C-Section Twice As Likely When Doctors Induce LaborHeather Turgeon
A study released yesterday in the American Journal of Obstetrics & Gynecology confirms one thing we already knew: the rate of cesarean births is rising–it has doubled since 1996 and now accounts for one third of all births in the U.S.
What it also shows is that elective c-sections aren’t the culprit. Only nine percent of scheduled cesareans are performed for non-medical reasons (making them truly elective). The real rise in c-sections may be due to the practice of inducing labor before baby and mom are really ready.
The study of 230,000 deliveries shows that moms who are induced are twice as likely to have a cesarean birth as moms whose labor starts spontaneously. And after labor does start, almost half of c-sections happen because of “failure to progress.” Research seems to show that inducing, even when baby is considered full term, carries certain risks. But lots of doctors choose to do it anyway.
There’s nothing wrong with choosing a c-section–the problem here is that moms who don’t want a c-section are ending up with one anyway.
The study suggests that doctors don’t let labor follow its natural course, which, especially for a first time mom, is often long and difficult.

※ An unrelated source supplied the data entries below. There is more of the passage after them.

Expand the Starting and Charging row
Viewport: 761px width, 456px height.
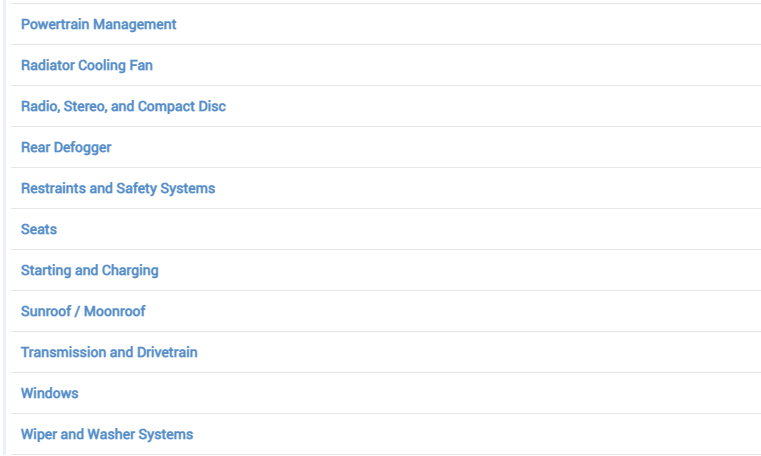450,270
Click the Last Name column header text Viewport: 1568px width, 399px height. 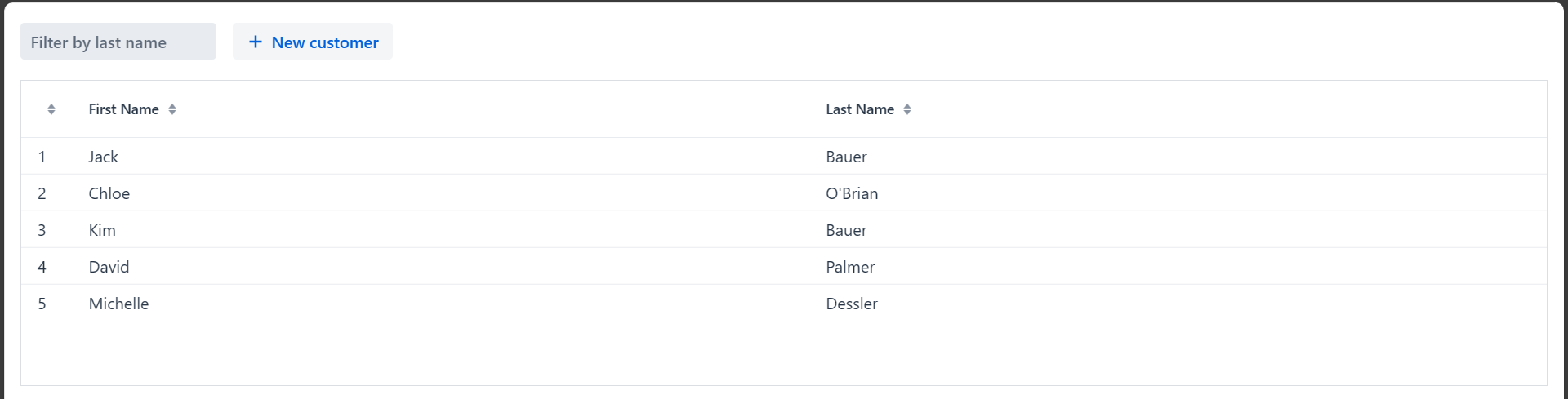[859, 109]
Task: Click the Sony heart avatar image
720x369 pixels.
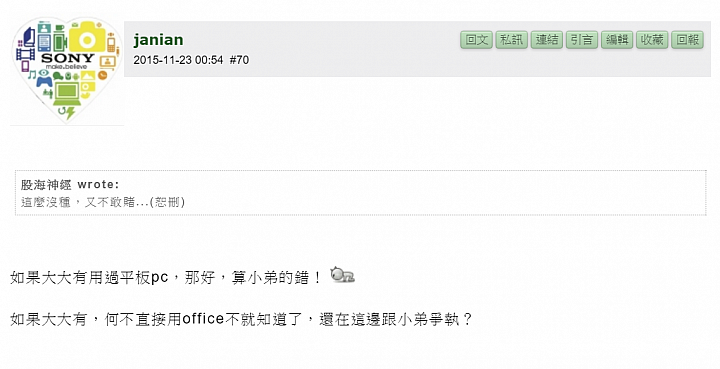Action: point(67,69)
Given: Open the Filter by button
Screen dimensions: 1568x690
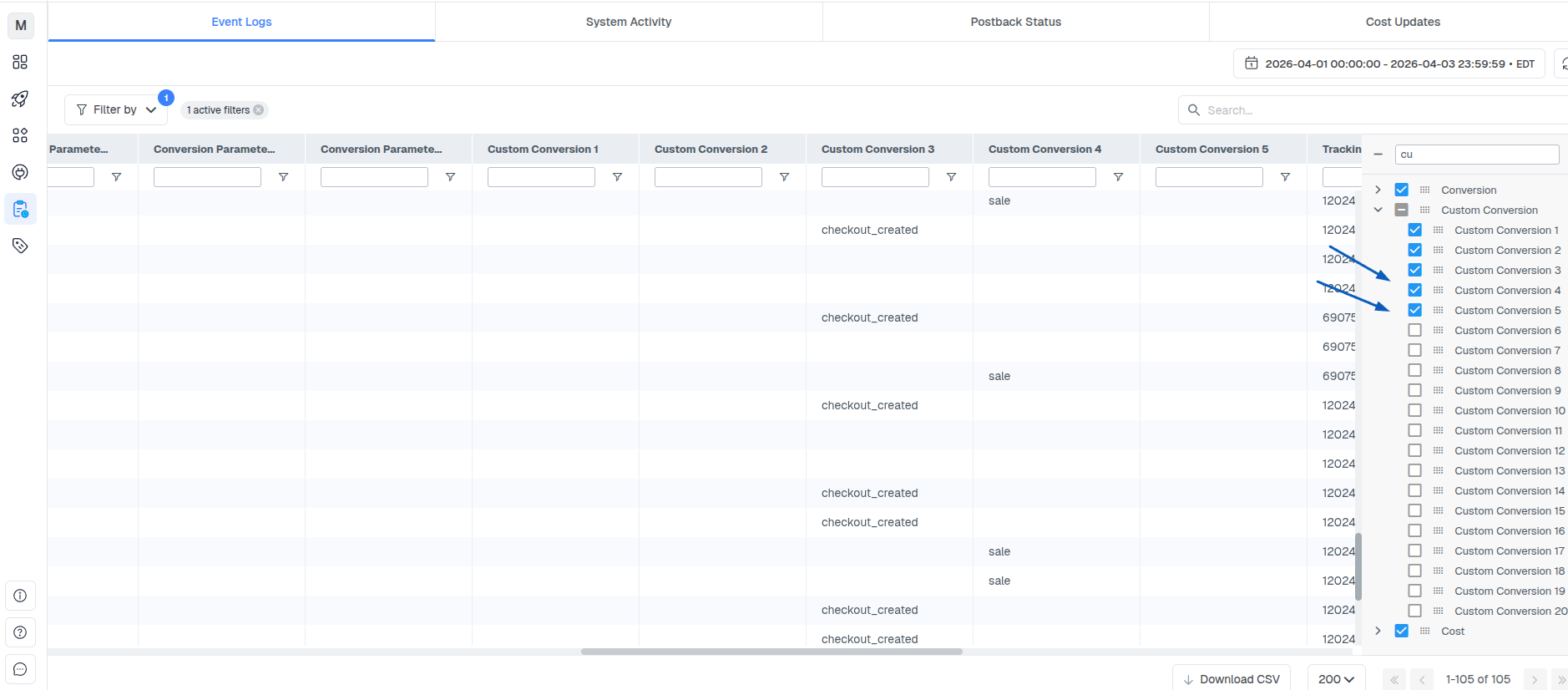Looking at the screenshot, I should pyautogui.click(x=116, y=109).
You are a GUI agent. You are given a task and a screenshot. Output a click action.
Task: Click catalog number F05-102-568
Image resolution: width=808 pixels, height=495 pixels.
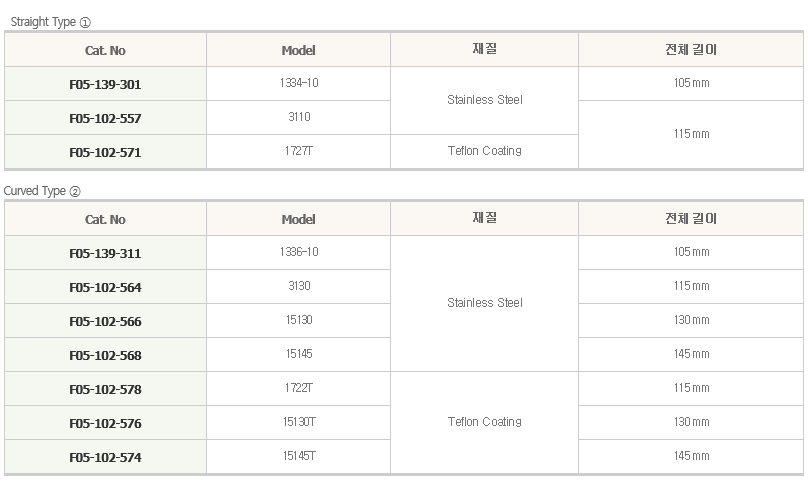[105, 355]
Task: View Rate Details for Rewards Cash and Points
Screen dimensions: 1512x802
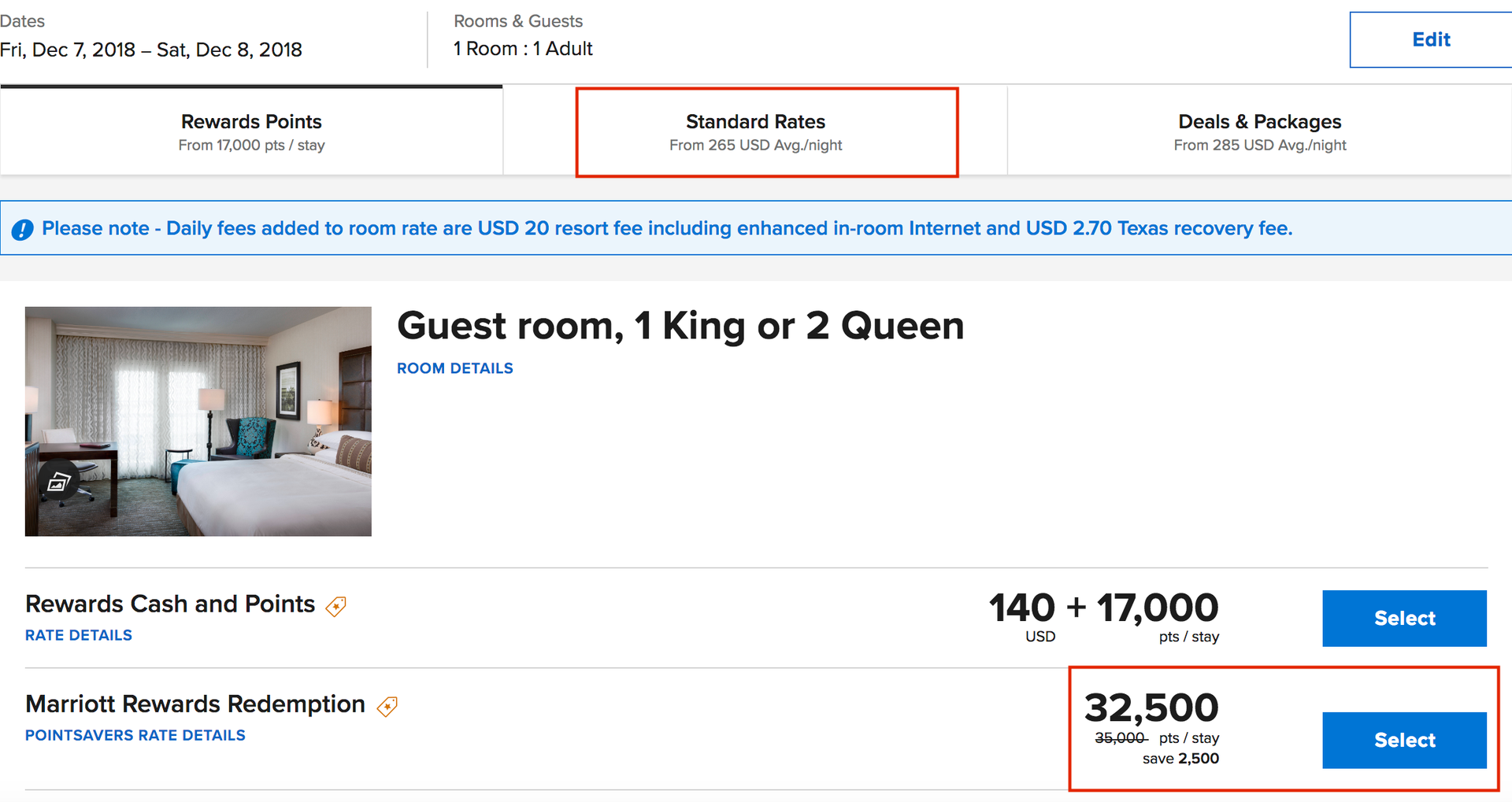Action: coord(78,635)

Whether it’s for convenience sake, or because they just don’t see any reason not to, many doctors speed labor along and, as the study mentions, shift into c-section mode before mom reaches six centimeters.
The authors of the study suggest that when mom and baby are healthy, doctors should wait and let labor take its natural course to help decrease the rate of c-sections overall.
I agree, but then again, c-sections are safe and turn out well for most moms. What seems off to me is that moms aren’t usually warned that induction raises the likelihood of a c-section. Is it the doctor’s responsibility to tell a mom who wants a vaginal birth that giving labor a jump start might make it less likely to turn out that way?